# TASK TO COMPLETE:
Rewrite every item below with each "panel" changed to "pane" and everything else left the same. Leave the pictures out.

# SOURCE DATA:
_ _ _ _

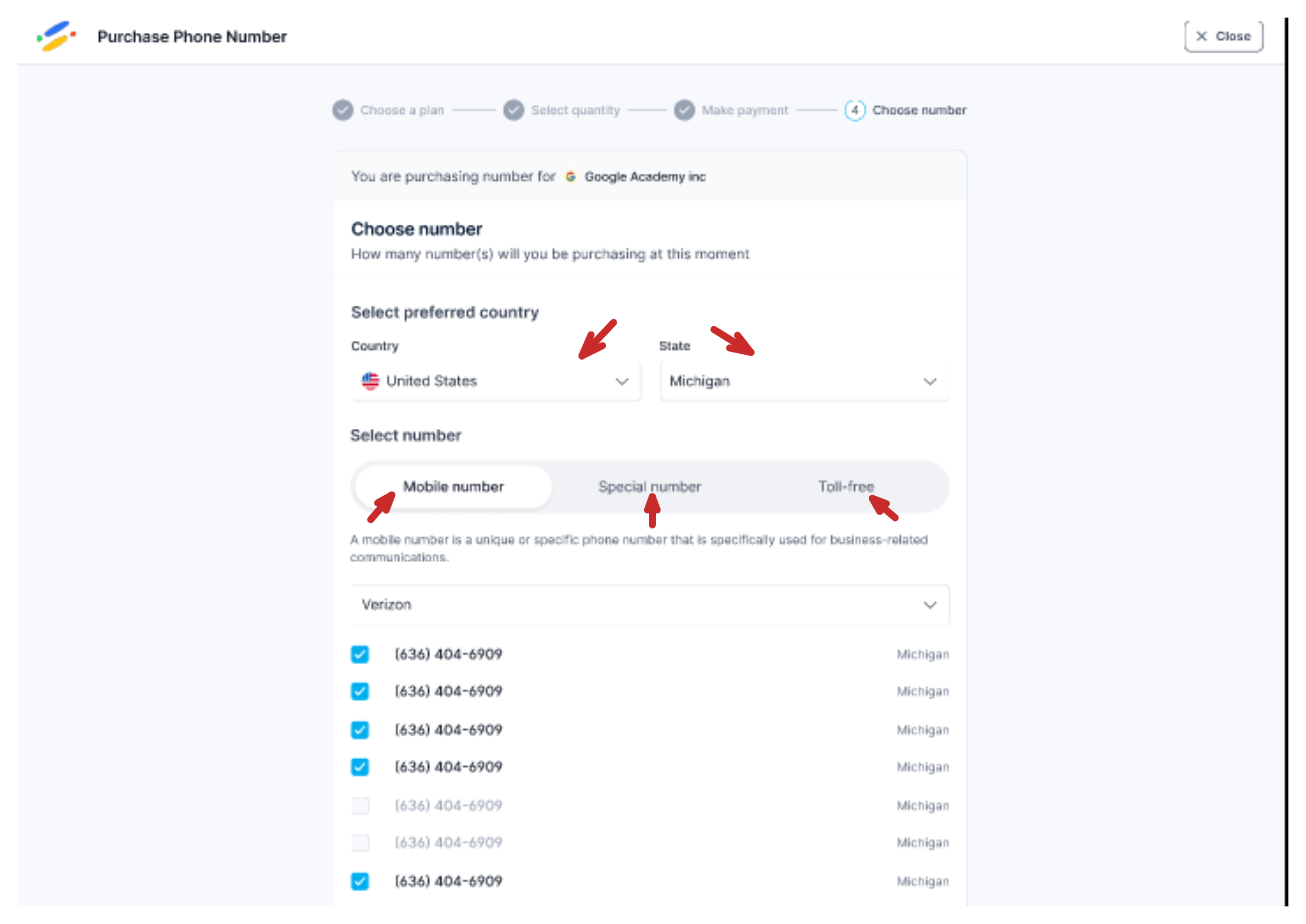Uncheck the fourth phone number checkbox
This screenshot has width=1306, height=924.
pos(360,767)
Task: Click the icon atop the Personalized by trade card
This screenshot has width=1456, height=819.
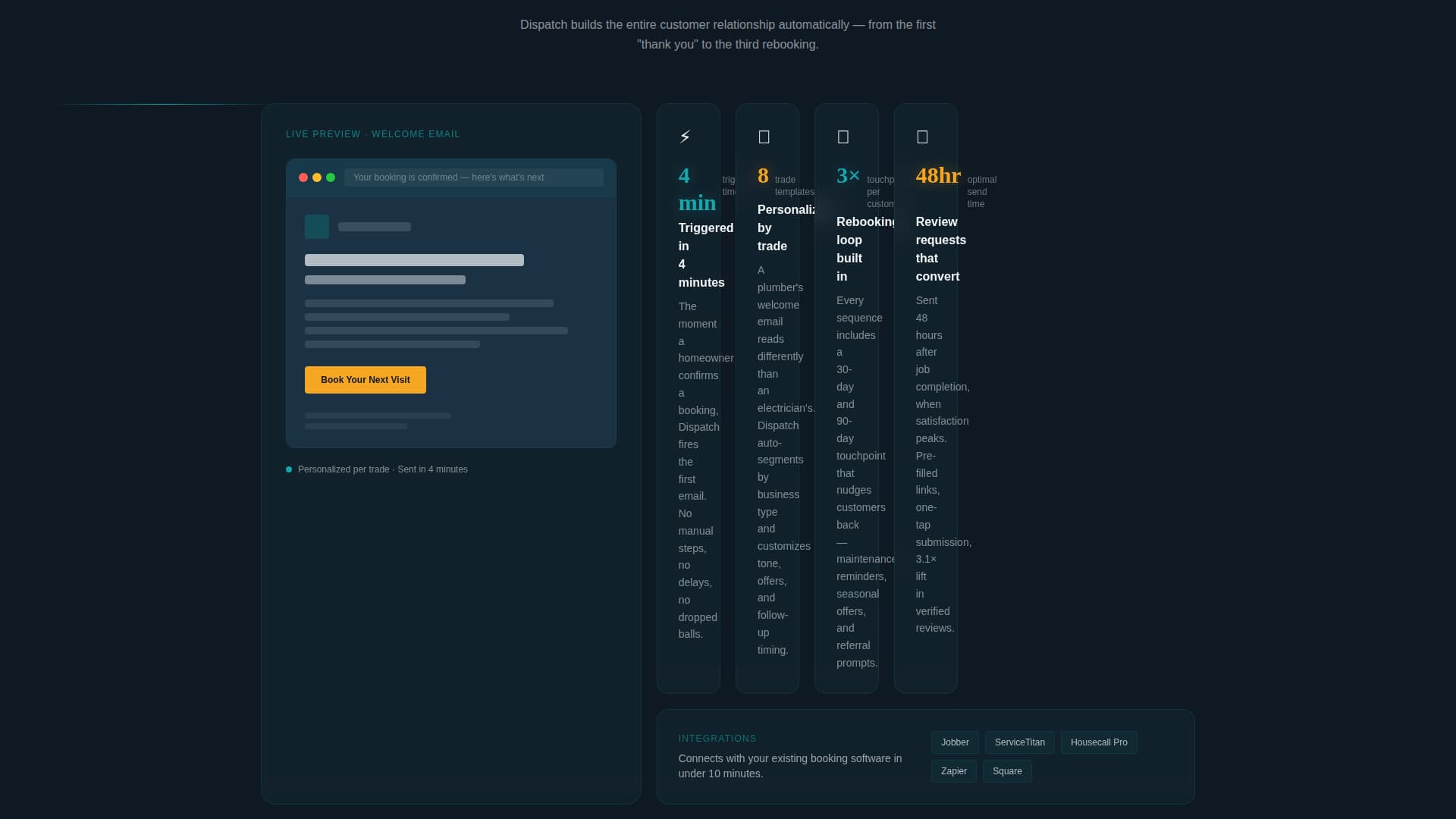Action: 764,136
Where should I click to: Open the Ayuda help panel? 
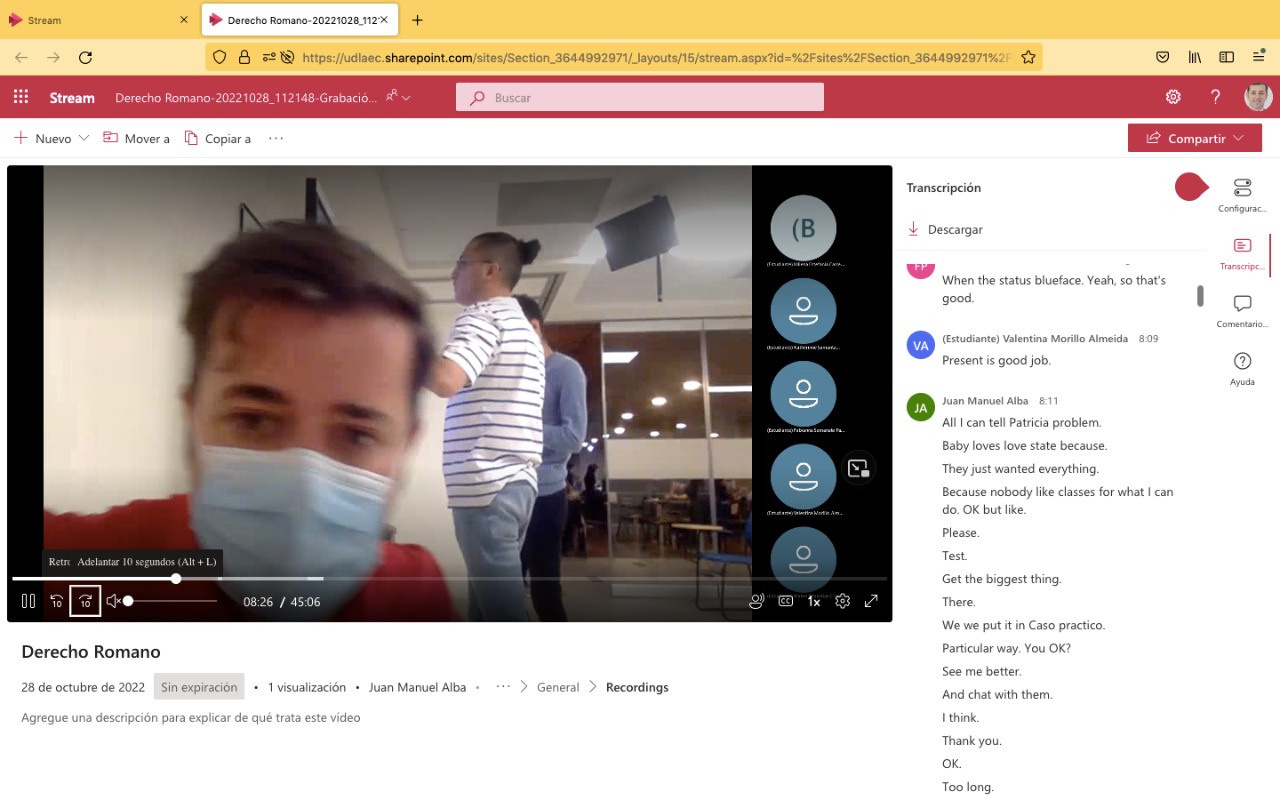coord(1242,367)
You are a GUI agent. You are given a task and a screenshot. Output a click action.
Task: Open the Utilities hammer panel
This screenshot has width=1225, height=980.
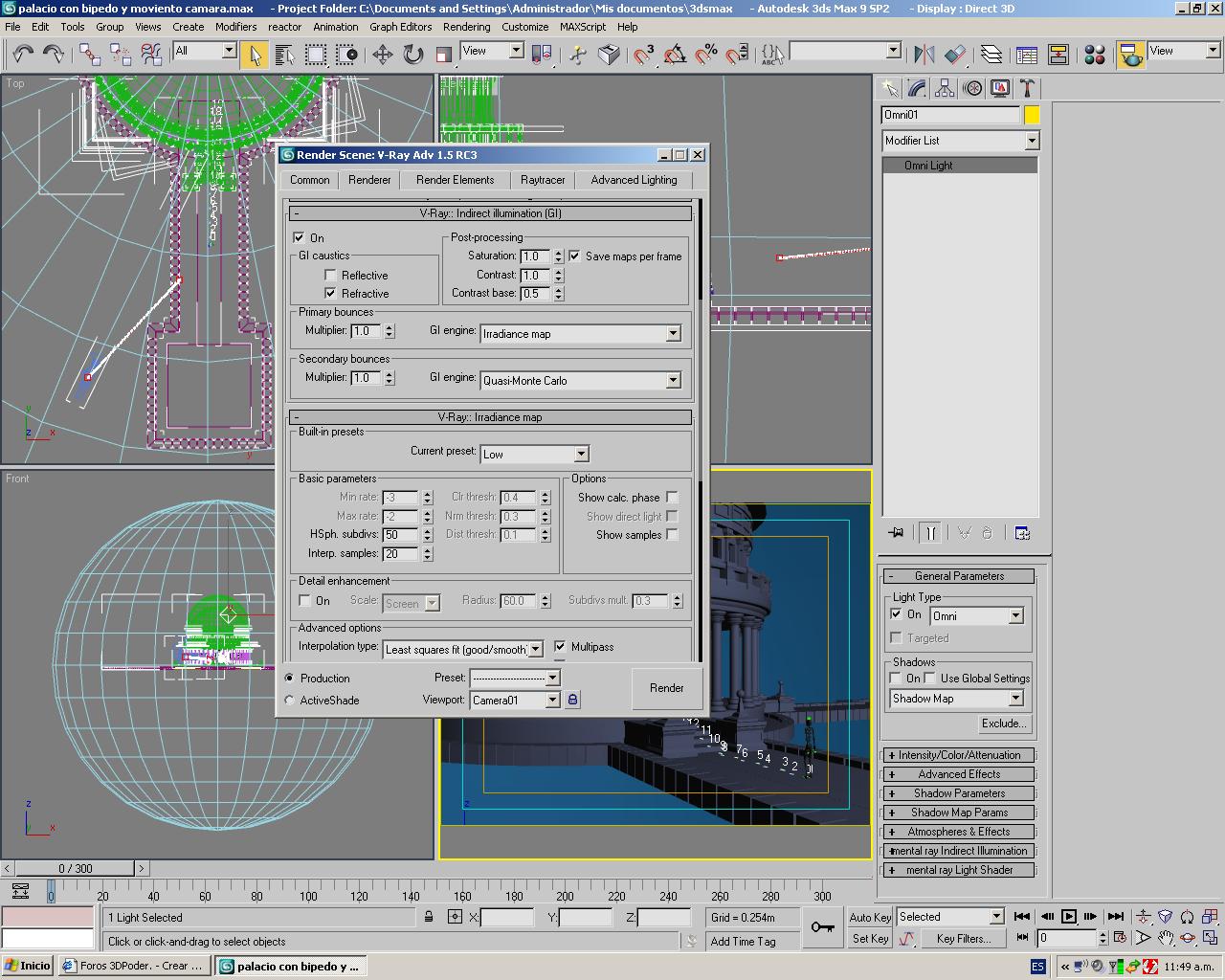pos(1027,89)
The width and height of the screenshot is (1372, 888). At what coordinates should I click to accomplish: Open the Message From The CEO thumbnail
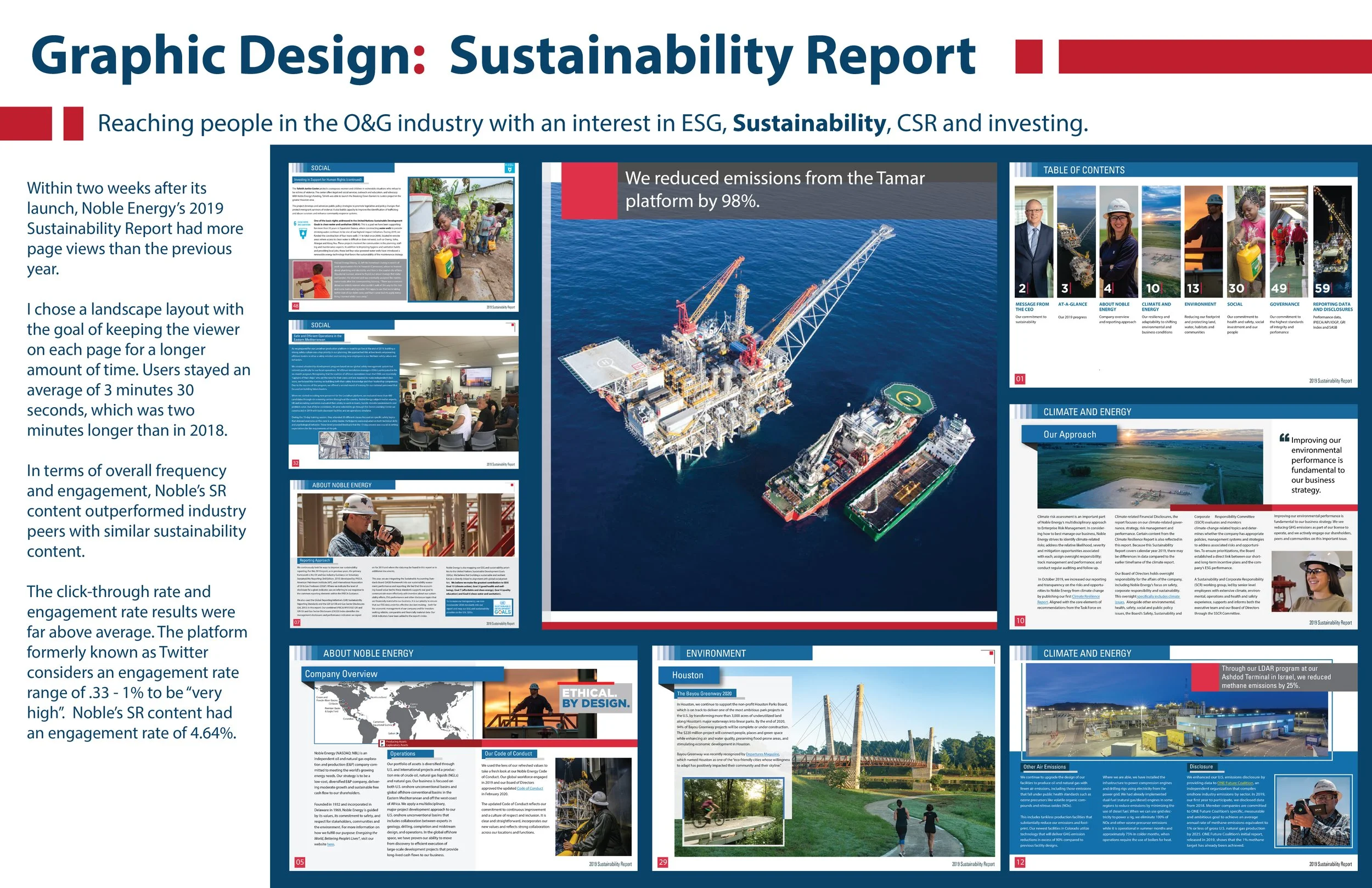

_ _ _ _

# FULL ANSWER:
Uncheck the fourth phone number checkbox
This screenshot has width=1306, height=924.
pos(360,767)
Task: Click the icon atop the Personalized by trade card
This screenshot has width=1456, height=819.
Action: 764,136
Where should I click to: Open the Ayuda help pane? 
coord(1242,367)
You are a GUI agent. You are given a task and a screenshot. Output a click action.
Task: Open the Utilities hammer pane
This screenshot has width=1225, height=980.
pos(1027,89)
The width and height of the screenshot is (1372, 888). At what coordinates should I click to accomplish: Open the Message From The CEO thumbnail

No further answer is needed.